- _WHAT YOU HAVE TO DO_: Transcribe the news roundup from "You don't Qusay." to "among Iraqi people.".

- _EXTRACT TO READ_:
You don't Qusay. In a Tuesday attack, American forces claim to have killed Saddam Hussein's two oldest sons, Uday and Qusay. After receiving a tip, American soldiers launched 10 missiles into the house where Uday and Qusay were supposedly hiding. Two others were killed in the subsequent firefight, one believed to be Qusay's teenage son, Mustapha. The deaths should reaffirm to Iraqis that "the former regime is gone and will not be coming back," President Bush said Wednesday. The Pentagon released photos of Uday's and Qusay's bodies on Thursday after debating whether the need for proof trumped the appearance of gloating among Iraqi people.

 

 
   
 

 

So not fast, TV People! The House of Representatives approved a bill Wednesday blocking a new Federal Communications Commission ruling on media ownership. Last month, the FCC decided that newspapers and television stations in one market could be owned by the same company. But this House bill would prevent the FCC from using any money to carry out the new ruling. Instead of one media company owning enough television stations to reach 45 percent of the national audience, the House wants to return to the current cap of 35 percent. The new proposal was tacked onto a House spending bill and passed overwhelmingly, 400 to 21. Now the Senate must act; there, the Commerce Committee recently passed a similar bill.

(Portion of a data file)
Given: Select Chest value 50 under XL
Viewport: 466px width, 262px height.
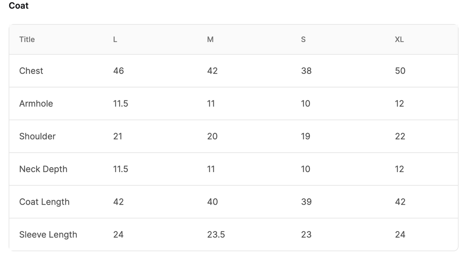Looking at the screenshot, I should pyautogui.click(x=400, y=71).
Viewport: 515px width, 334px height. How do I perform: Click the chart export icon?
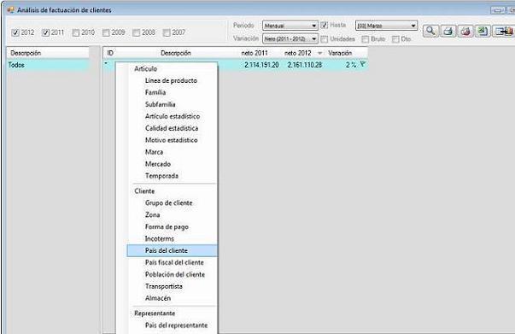point(504,32)
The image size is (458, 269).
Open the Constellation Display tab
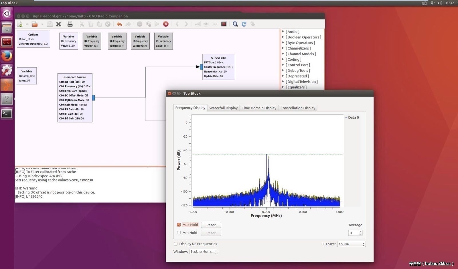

- _TASK RESPONSE_:
You don't Qusay. In a Tuesday attack, American forces claim to have killed Saddam Hussein's two oldest sons, Uday and Qusay. After receiving a tip, American soldiers launched 10 missiles into the house where Uday and Qusay were supposedly hiding. Two others were killed in the subsequent firefight, one believed to be Qusay's teenage son, Mustapha. The deaths should reaffirm to Iraqis that "the former regime is gone and will not be coming back," President Bush said Wednesday. The Pentagon released photos of Uday's and Qusay's bodies on Thursday after debating whether the need for proof trumped the appearance of gloating among Iraqi people.